*EXCERPTED DATA*:
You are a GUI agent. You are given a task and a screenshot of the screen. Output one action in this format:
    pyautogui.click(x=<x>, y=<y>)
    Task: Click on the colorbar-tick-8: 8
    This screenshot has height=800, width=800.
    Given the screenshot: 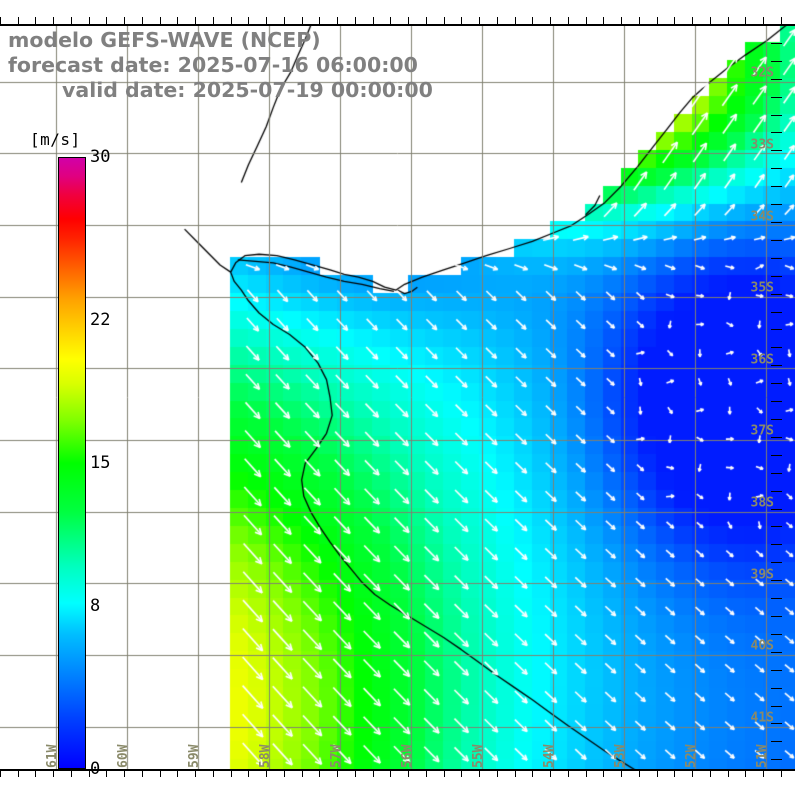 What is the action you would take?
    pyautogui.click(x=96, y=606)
--
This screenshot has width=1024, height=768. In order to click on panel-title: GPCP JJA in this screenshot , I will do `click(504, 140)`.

*REQUIRED ACTION*: Pull out each line of the items above that contains the string "width". Letter case must match.

*OUTPUT OF THE TASK*:
    This screenshot has height=800, width=800.
This screenshot has width=1024, height=768. In order to click on panel-title: GPCP JJA in this screenshot , I will do `click(504, 140)`.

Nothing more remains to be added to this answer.